Meinrad Schütter was born on September 21st, 1910 in Chur in the Canton of Graubünden, surrounded by three cultures: German, Romantsch and Italian. His mother sang and her wide repertoire already included songs by Othmar Schoeck, who became the child’s first important influence. Later, the youngster would come under the spell of Arthur Honegger’s and Igor Stravinsky’s expressive music.

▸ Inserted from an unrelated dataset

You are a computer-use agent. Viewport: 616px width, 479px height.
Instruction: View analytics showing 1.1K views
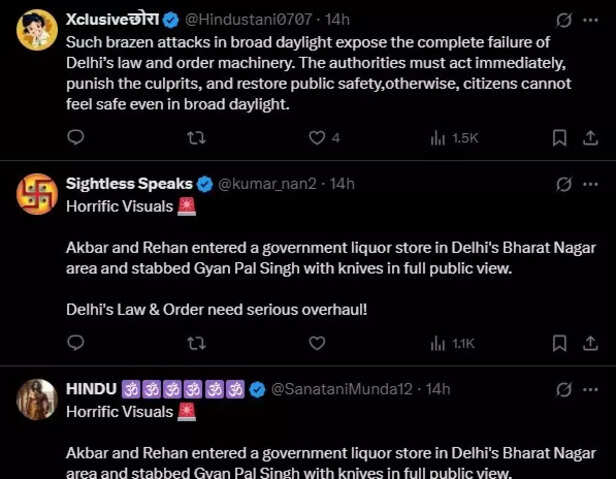tap(452, 343)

As a schoolboy Schütter had piano and organ lessons as well as theoretical instruction with Antoine Cherbuliez. After studies at the Zurich Conservatoire, Schütter travelled in Switzerland and abroad as an accompanist, received a small Rome scholarship in 1939, and studied by correspondence with Willy Burkhard during the war and with Paul Hindemith at Zurich University from 1950 to 1954. He earned his living at the Zurich Opera as ballet repetiteur and director of lighting, at the same time being active as a composer. Since 1976 he has lived as a freelance composer in Küsnacht (Canton of Zurich).

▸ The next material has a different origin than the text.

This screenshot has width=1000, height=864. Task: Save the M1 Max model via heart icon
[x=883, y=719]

Meinrad Schütter was mainly autodidact. His music is characterized by transparency and density; he is concerned with tonal colour and chordal analysis. Still influenced in the «thirties» by Expressionism and «Neue Sachlichkeit», he soon created his own style, the «Fragmentary Composition», short segments containing quotations and collages. Concise rhythms, expressiveness, dance elements and a bent to humour and irony create a particularly personal style. Schütter works with free tonalities, nevertheless relating to all kinds of tonal progressions.
He wrote choral music, two masses, the opera «Medea», ballet music, orchestral works (one symphony a.o.), songs with instrumental accompaniment, 58 songs with piano, piano music, chamber music and one piano concerto. In his songs we can recognize the width of his stylistic development, ranging from the traditions of Hindemith and Schoeck to the «Second Viennese School». His vocal church music ranges in scope from the Gregorian melodic style to polyphony using free tonality.
In his youth Schütter was considered an extreme modernist (A. Cherbuliez, 1938), but his path was never revolutionary; he preferred a progressive development. In his later works he achieves a new lightness and intensity of colour, expression and movement.
Meinrad Schütter died on January 12th, 2006 in Küsnacht/Zurich.